Suppose the counselor tested the null hypothesis that fourth graders in this class were less depressed than those at the school generally. She figures her t scores to be -.20. What decision should she make regarding the null hypothesis

If she has the mean for fourth graders, why does she get a sample of fifth graders? How does she get a t value without any indication of variation from the sample?

To be significant at P = .05, t with 19 or (n-1) df, you would need a value of 2.093.

What would you conclude?

To make a decision regarding the null hypothesis, the counselor can perform a hypothesis test using the t-distribution.

First, let's state the null and alternative hypotheses:
Null hypothesis (H0): The mean depression score for fourth graders in this class is equal to the mean depression score for fourth graders at the school generally.
Alternative hypothesis (Ha): The mean depression score for fourth graders in this class is less than the mean depression score for fourth graders at the school generally.

Next, we need to determine the level of significance or alpha (α) to use.

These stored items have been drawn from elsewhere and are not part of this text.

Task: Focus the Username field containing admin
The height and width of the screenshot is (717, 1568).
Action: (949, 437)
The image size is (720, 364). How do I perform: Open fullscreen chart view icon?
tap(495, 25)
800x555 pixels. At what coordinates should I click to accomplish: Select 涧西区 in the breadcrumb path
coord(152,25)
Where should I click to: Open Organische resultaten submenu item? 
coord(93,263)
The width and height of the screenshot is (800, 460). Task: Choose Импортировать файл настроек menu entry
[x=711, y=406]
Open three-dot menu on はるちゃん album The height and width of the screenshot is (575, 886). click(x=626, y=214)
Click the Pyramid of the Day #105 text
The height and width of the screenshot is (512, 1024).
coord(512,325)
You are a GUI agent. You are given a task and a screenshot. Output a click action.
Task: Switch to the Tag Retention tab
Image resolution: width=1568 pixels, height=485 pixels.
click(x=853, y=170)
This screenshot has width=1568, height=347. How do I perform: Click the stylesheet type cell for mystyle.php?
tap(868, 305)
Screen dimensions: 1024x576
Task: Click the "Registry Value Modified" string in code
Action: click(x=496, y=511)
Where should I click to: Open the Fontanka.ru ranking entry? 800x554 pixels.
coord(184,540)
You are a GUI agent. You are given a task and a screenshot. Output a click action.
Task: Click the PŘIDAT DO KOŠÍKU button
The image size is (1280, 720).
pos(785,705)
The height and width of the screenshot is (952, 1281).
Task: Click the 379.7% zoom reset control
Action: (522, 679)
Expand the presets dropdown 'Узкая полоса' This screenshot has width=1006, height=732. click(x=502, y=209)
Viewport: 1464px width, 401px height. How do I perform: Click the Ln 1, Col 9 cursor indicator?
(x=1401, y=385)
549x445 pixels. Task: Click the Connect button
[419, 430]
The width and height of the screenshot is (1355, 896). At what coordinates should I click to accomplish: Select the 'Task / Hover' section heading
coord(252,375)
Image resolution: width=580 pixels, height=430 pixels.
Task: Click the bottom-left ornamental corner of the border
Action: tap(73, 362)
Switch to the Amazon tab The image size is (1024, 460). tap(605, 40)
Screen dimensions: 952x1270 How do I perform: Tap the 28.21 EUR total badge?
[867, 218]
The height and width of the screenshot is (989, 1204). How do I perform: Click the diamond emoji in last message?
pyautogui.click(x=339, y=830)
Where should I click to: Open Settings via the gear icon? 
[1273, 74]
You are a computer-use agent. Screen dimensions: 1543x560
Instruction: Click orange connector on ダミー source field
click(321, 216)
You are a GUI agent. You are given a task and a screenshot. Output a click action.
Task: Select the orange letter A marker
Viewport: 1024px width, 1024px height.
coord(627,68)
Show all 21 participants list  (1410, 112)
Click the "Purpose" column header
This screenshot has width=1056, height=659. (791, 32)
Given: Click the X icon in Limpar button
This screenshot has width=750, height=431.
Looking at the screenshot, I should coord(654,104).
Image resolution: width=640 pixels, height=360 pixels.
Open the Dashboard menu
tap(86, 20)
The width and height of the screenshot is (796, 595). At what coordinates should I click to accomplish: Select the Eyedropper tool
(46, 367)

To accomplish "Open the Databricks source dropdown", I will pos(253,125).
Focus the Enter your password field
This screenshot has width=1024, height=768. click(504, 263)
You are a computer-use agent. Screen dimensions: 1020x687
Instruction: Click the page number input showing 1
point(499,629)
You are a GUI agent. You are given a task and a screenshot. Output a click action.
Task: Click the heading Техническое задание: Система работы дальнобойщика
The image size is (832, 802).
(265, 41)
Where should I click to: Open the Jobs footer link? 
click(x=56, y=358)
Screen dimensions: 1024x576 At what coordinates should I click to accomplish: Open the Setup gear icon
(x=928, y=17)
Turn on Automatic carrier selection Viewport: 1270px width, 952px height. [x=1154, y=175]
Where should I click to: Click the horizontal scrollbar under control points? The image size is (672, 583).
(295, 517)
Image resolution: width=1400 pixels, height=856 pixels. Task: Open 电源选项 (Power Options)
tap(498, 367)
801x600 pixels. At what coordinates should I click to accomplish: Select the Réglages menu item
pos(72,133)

This value determines how confident we need to be in order to reject the null hypothesis. Common choices for alpha are 0.05 (5%) or 0.01 (1%).

Now let's calculate the t-statistic. The formula for the t-statistic is:

t = (sample mean - population mean) / (sample standard deviation / √sample size)

Given that the sample mean depression score is 4.4, the population mean is 5 (as mentioned in the problem statement), and the t-score is -0.20, we need the sample standard deviation to calculate the t-statistic.

The problem doesn't provide information about the sample standard deviation, so we cannot proceed with the hypothesis test based on the given information.

However, if the sample standard deviation were provided, the counselor could calculate the t-statistic and compare it to the critical t-value corresponding to the chosen alpha level and degrees of freedom.

If the t-statistic falls within the critical region (t < critical t-value), then we reject the null hypothesis in favor of the alternative hypothesis. If it falls outside the critical region, we fail to reject the null hypothesis.